The shop picked the Triumph Speed Twin because they had to (it’s in the rules), but decided to turn it into a flat tracker because they wanted to. Flat track racing is enjoying exponential growth in Europe right now, and the Triumph Limoges crew are fans.
“For decades we have been admiring the pictures and videos coming from the other side of the Atlantic,” says Nicolas. “Of riders, wheel to wheel, chasing each other on dirt ovals, and without a front brake. The motorcycle race par excellence, the absolute holy grail of riding, the show in its purest state… the flat track!”
Inspiration hit hard at the end of last year, when the team attended a race day at the Marmande grass track near Bordeaux. Their eyes were drawn to a yellow 1967-model Triumph TR6 flat tracker, belonging to racer and enthusiast Cristophe Canitrot. When Triumph France asked them shortly after to take part in the build-off, they immediately knew they wanted to build a modern homage to Cristophe’s bike.
Nicolas and co. wanted a bike pretty enough to win the competition, but rowdy enough for hooligan racing. With 96 hp and 112 Nm on tap, and a desire for maximum reliability, they decided to leave the motor alone. But there was a lot of other work to be done.
The shop started by ditching all of the Speed Twin’s street legal bits and its front brake. Then they hit a roadblock: the bike can’t run without its speedo plugged in. They also wanted to swap out the fuel tank, which meant faffing with the OEM fuel pump—so Denis figured out a ingenious Tetris move to kill two birds with one stone.

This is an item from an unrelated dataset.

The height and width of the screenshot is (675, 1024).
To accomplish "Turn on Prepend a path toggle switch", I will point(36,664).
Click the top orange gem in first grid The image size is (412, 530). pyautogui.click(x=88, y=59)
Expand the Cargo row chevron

Fuel now sits in an aluminum reservoir under the seat, with the pump attached to a specially designed mounting plate. It took 48 hours to design the fuel cell alone, with Denis building cardboard mockups before working on the final part. The air box had to go, so there’s now a 3D-printed support that holds the air filter.
Up top is a vintage repro flat track tank that was ordered online, before having its belly lopped off to turn it into a glorified cover. It hides—you guessed it—the original speedo, remounted on custom brackets. The OEM key ignition is in there too, accessible via the ‘gas cap.’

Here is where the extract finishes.